La superposition des informations du génome avec celles de ces phénotypes s’est déjà révélée riche d’enseignements. Aujourd’hui, les chercheurs leur ont adjoint une nouvelle «couche», obtenue grâce à une nouvelle technologie de spectrométrie développée à l’ETHZ, qui permet de mesurer la présence de centaines de protéines à partir d’un seul échantillon et d’établir ce que les spécialistes appellent le «protéome» de chaque individu.

En combinant le génome, le phénome, le protéome et le métabolome propre de chaque souris, les chercheurs ont pu mettre en évidence un gène particulier, situé sur le chromosome 2 des souris, et dont la présence joue un rôle considérable dans le développement du diabète de type 2. «Les souris soumises à un régime riche en graisse ont plus ou moins de chance de développer un diabète selon que ce gène est actif ou pas, explique Evan Williams, doctorant au LISP et co-premier auteur de l’article.
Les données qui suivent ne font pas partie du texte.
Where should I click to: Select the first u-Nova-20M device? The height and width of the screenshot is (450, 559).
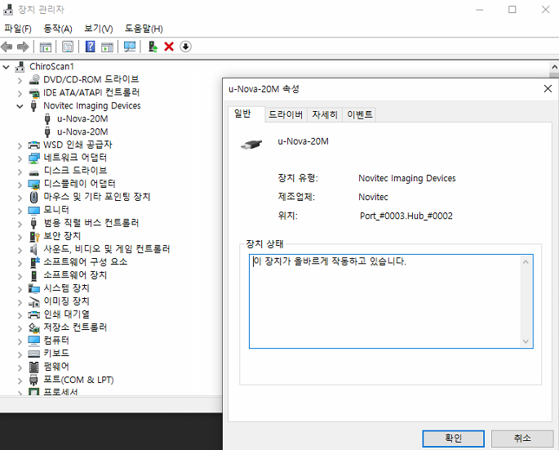(82, 118)
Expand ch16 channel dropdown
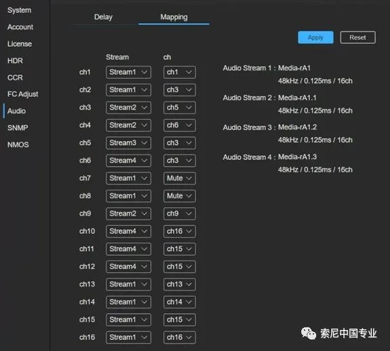The width and height of the screenshot is (390, 351). pyautogui.click(x=179, y=337)
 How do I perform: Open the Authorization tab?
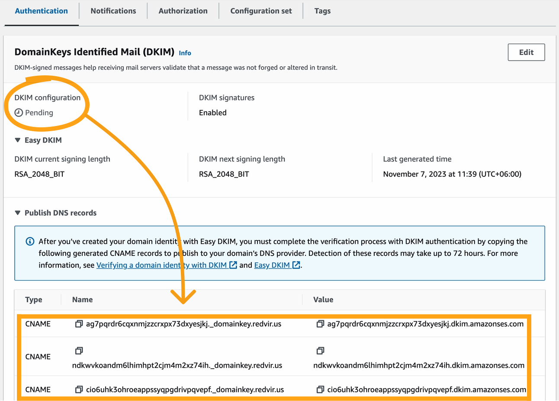(x=183, y=11)
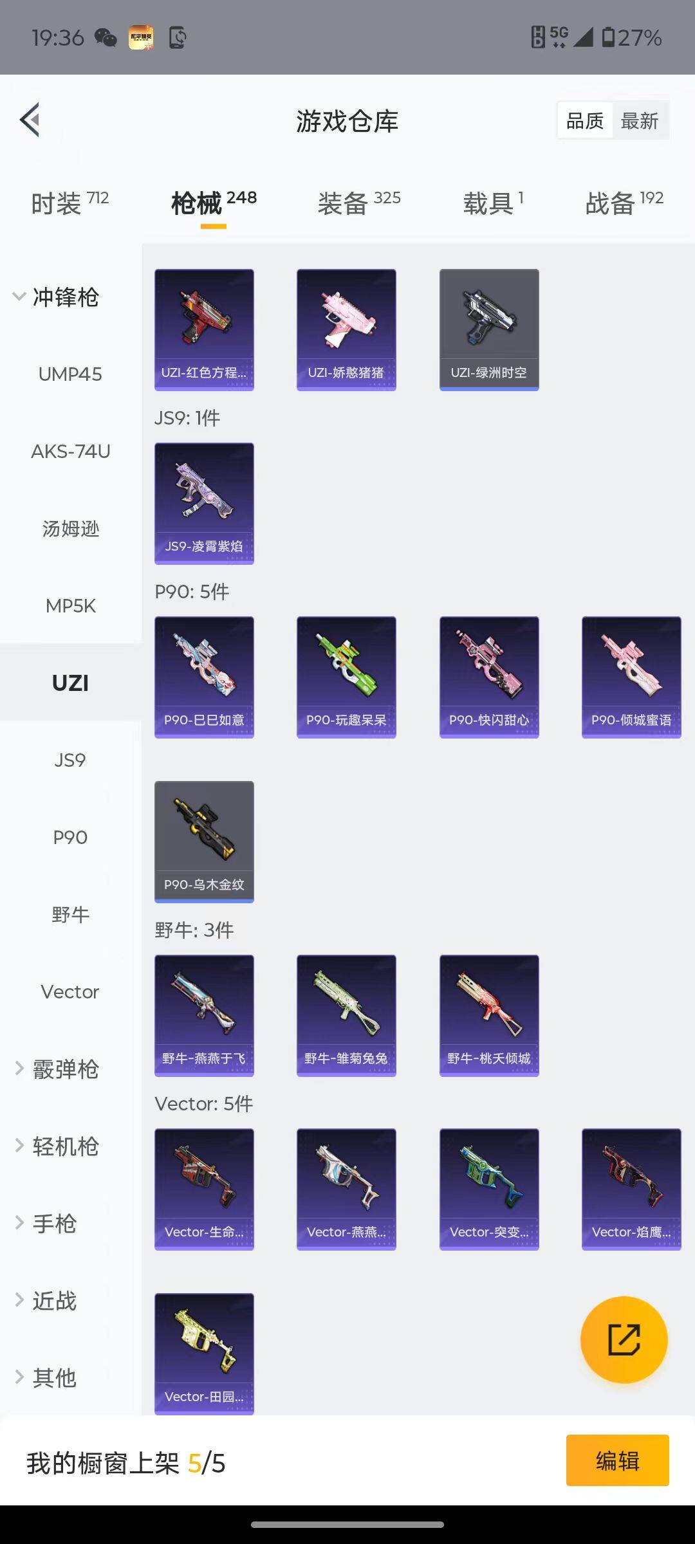Choose the P90-玩趣呆呆 green gun
The width and height of the screenshot is (695, 1544).
[x=346, y=677]
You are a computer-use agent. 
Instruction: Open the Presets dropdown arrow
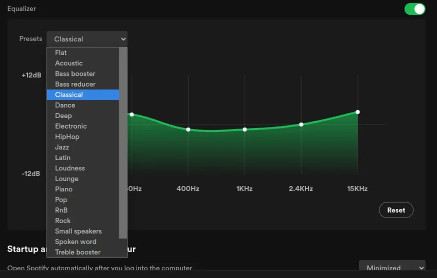pos(122,38)
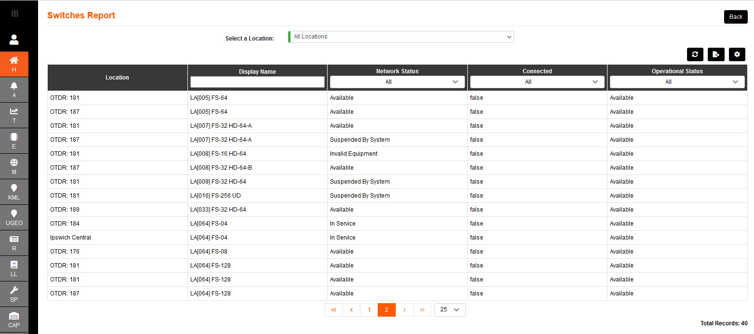Open the report settings gear

point(737,54)
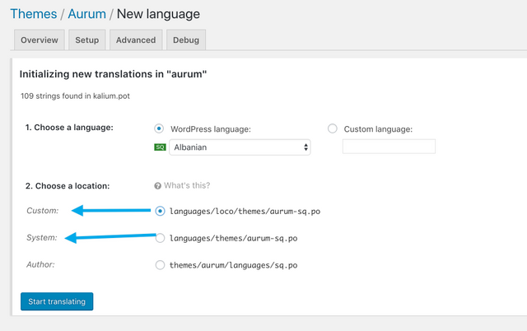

Grâce à la combinaison de nos différentes «couches» d’information, nous avons pu établir précisément quel est le processus qui conduit de la présence de ce gène à risque accru de diabète.»

Les souris diabétiques affichent ainsi un faible taux urinaire d’un «métabolite» particulier (2-aminoadipate). Ce taux varie nettement en fonction de la présence du gène mis en évidence, mais pas en fonction de leur masse graisseuse. Pour les chercheurs, c’est la preuve que c’est le gène, et non le régime, qui régule l’expression de cette protéine.

«La force de cette corrélation nous a poussés à nous demander si elle se manifesterait aussi chez l’humain», ajoute Evan Williams. Pour cette étape, les chercheurs ont pu s’appuyer sur les travaux de la « cohorte Lausanne (CoLaus)», menés par le CHUV, à Lausanne, qui a débouché très récemment sur la publication d’analyses concernant près de 1000 individus de la région. Le constat est sans équivoque : chez les sujets diabétiques, les taux de 2-aminoadipase sont plus bas que chez les autres.

«Grâce à cette approche novatrice, qui met en relation plusieurs «couches» d’informations, nous avons pu identifier un marqueur urinaire qui permet de détecter facilement la présence d’un cas de diabète», souligne Johan Auwerx.

D’autres démarches de ce type permettront très certainement de développer de nouveaux outils de diagnostic, applicables à d’autres maladies. «Il est extrêmement enthousiasmant de constater qu’on peut désormais transposer des résultats de recherche d’une espèce à l’autre. A mon sens, c’est un nouvel âge de la biologie, et bientôt de la médecine, qui vient de s’ouvrir», conclut-il.